Leg 4 in the dark was a lot better then in the heat of the day. It was much less daunting knowing that I wouldn’t be over heating. I was feeling ok, and my leg was not hurting too bad. I got through the first half of the North Loop pretty well and I was determined to catch up on some of the time I had lost. I got a text message halfway through the leg from my lovely wife that showed me this wonderful bed that she had made in the back of the car. I got pretty excited about the thought of a quick 20 min nap, but about half way through the North Loop, the back of my leg started to become incredibly inflamed. It hurt to straighten the leg, and running was no longer relieving this pain. I have had enough injuries to my tendons that I know that as long as it is a tendon injury I can push through without doing further damage (as long as it does not snap…). I would just prolong recovery. So I decided to just shut that pain out which worked for most of the leg. I finished the leg at about 2:00am, and was excited to see Adnen and Corey waiting for me at the entrance, cheering me on, and listening to a few “what the F*ck am I doing out here”’s. I decided against a quick nap because I realized if I lied down I would not be able to get back up. I tried to eat some chips, drank some ginger ale, and ate a PB and J sandwich. Legs 5 and 6 were pretty uneventful, it was just a matter of marching and running on, continuing to ignore the pain.
At this point, I knew I was going to be in pain. I had never run this far before; however, at the start of the South Loop was my first pacer for the day, Jamie.

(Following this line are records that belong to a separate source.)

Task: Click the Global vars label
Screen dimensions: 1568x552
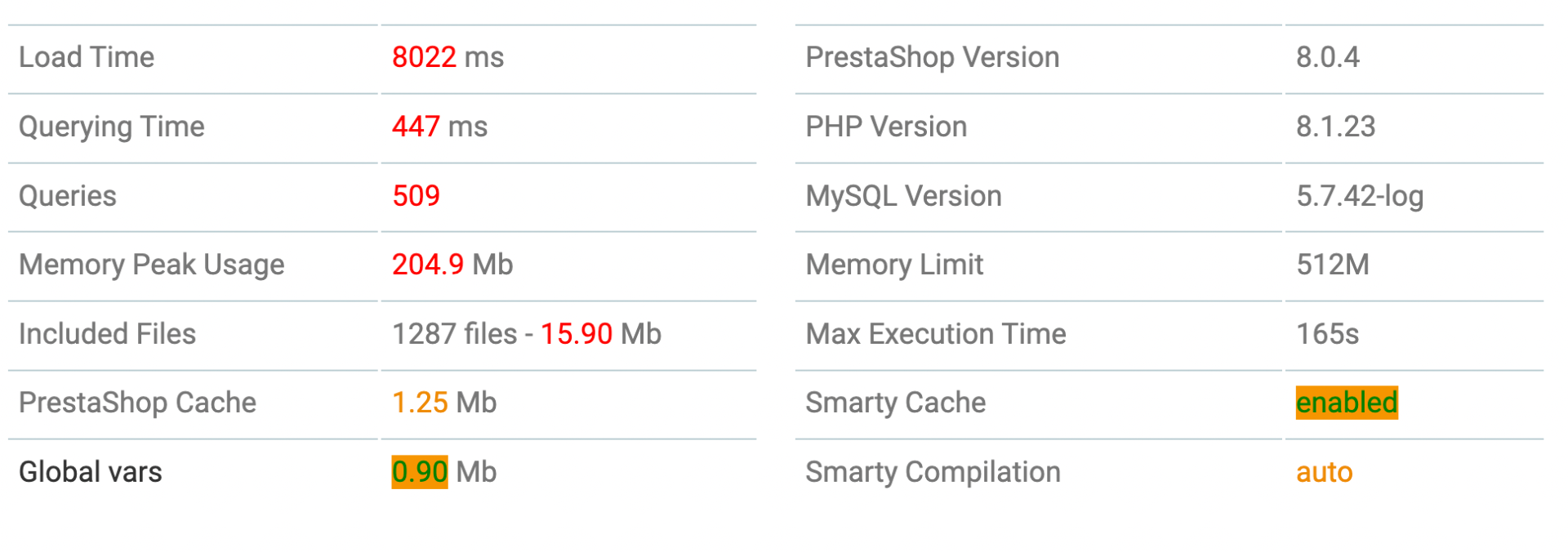Action: (x=90, y=472)
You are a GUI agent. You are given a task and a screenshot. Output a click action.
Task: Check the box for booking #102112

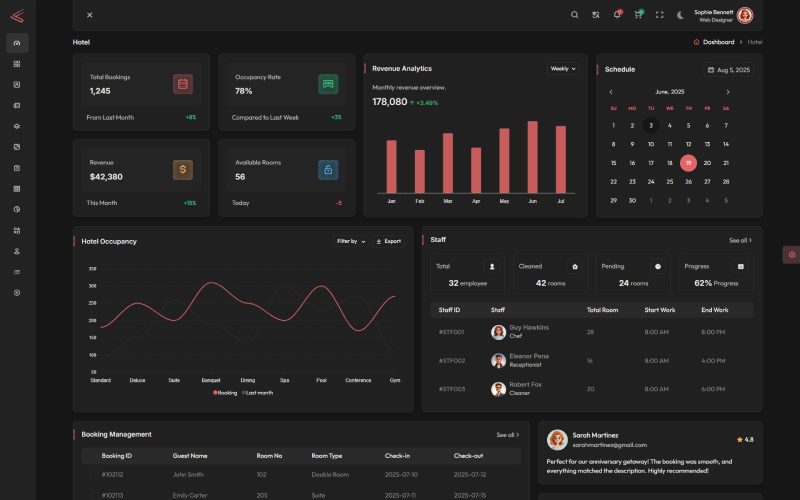coord(89,475)
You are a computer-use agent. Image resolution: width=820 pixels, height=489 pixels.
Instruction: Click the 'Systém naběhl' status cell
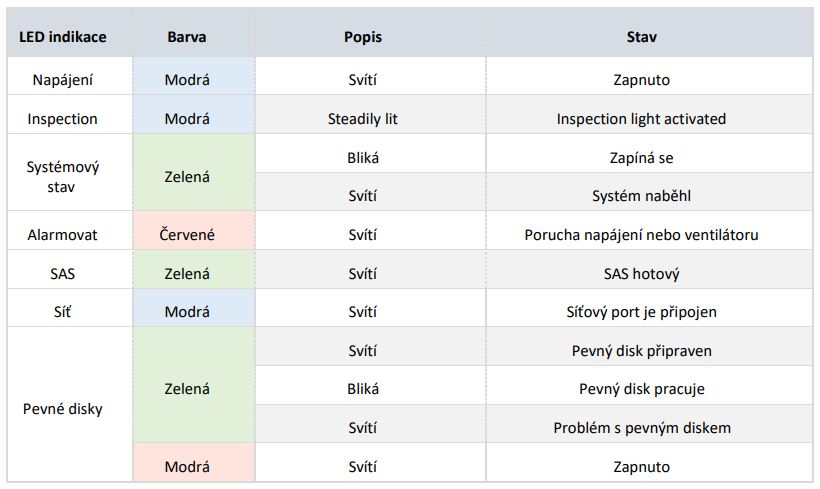click(x=641, y=196)
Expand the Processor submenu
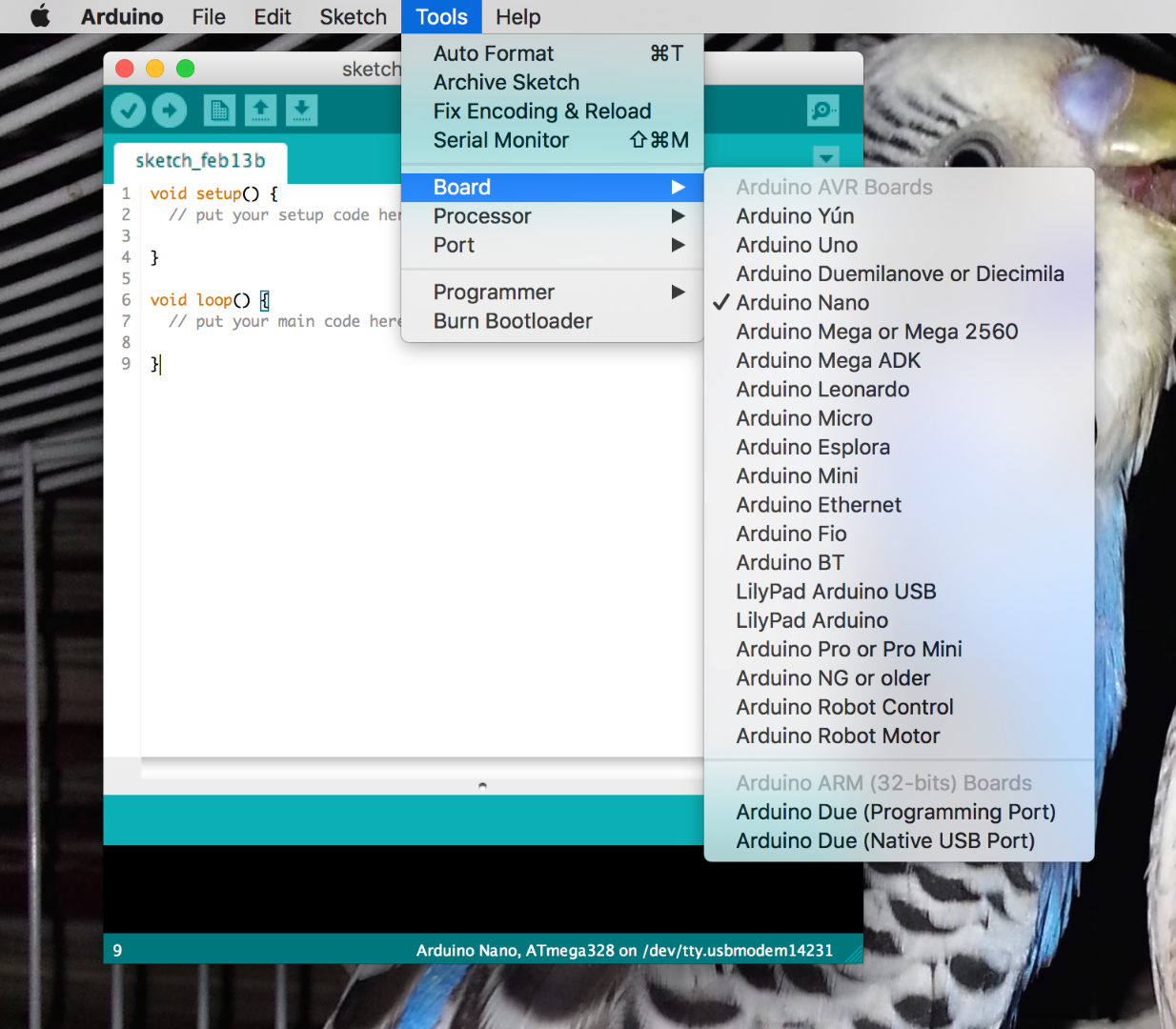This screenshot has width=1176, height=1029. 481,216
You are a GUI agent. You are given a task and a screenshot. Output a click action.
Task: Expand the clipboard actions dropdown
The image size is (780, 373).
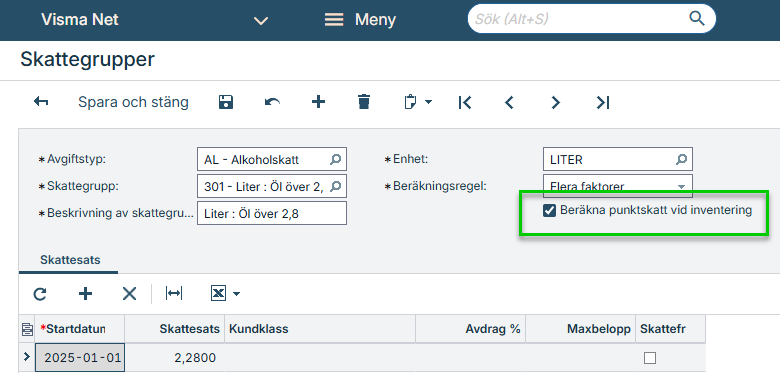click(428, 102)
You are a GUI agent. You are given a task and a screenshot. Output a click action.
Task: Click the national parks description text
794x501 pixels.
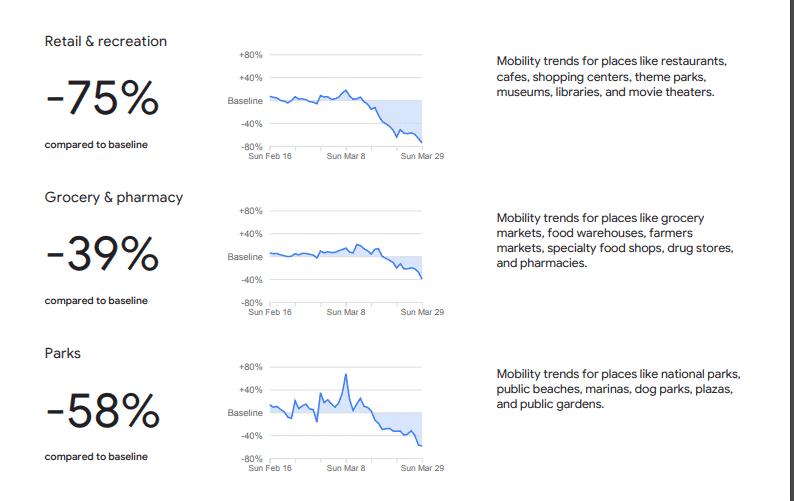point(618,389)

It was such a boost to see Jamie there. I had not seen him in a very long time, and he came all the way down from Edmonton to pace me for the next three legs. Jamie distracted me from some of the pain on the South loop. We had some very good discussions about Fantasy Hockey, Fantasy Football, teaching, and relationship goals. He made the 7kms of the South loop fly by. Suddenly, we were back at HQ, never having to look back at the South Loop again.
As I came through HQ, the 50KM runners were about 30 mins from their starting time, and a bunch of my local running friends were waiting to start. It was an awesome feeling and I received my loudest cheer of the whole race. Jamie and I continued on our way, moving at what I believed to be lightning pace, until I was reminded by Jamie that he could “continue this pace forever”… I guess I wasn’t going as fast as I thought.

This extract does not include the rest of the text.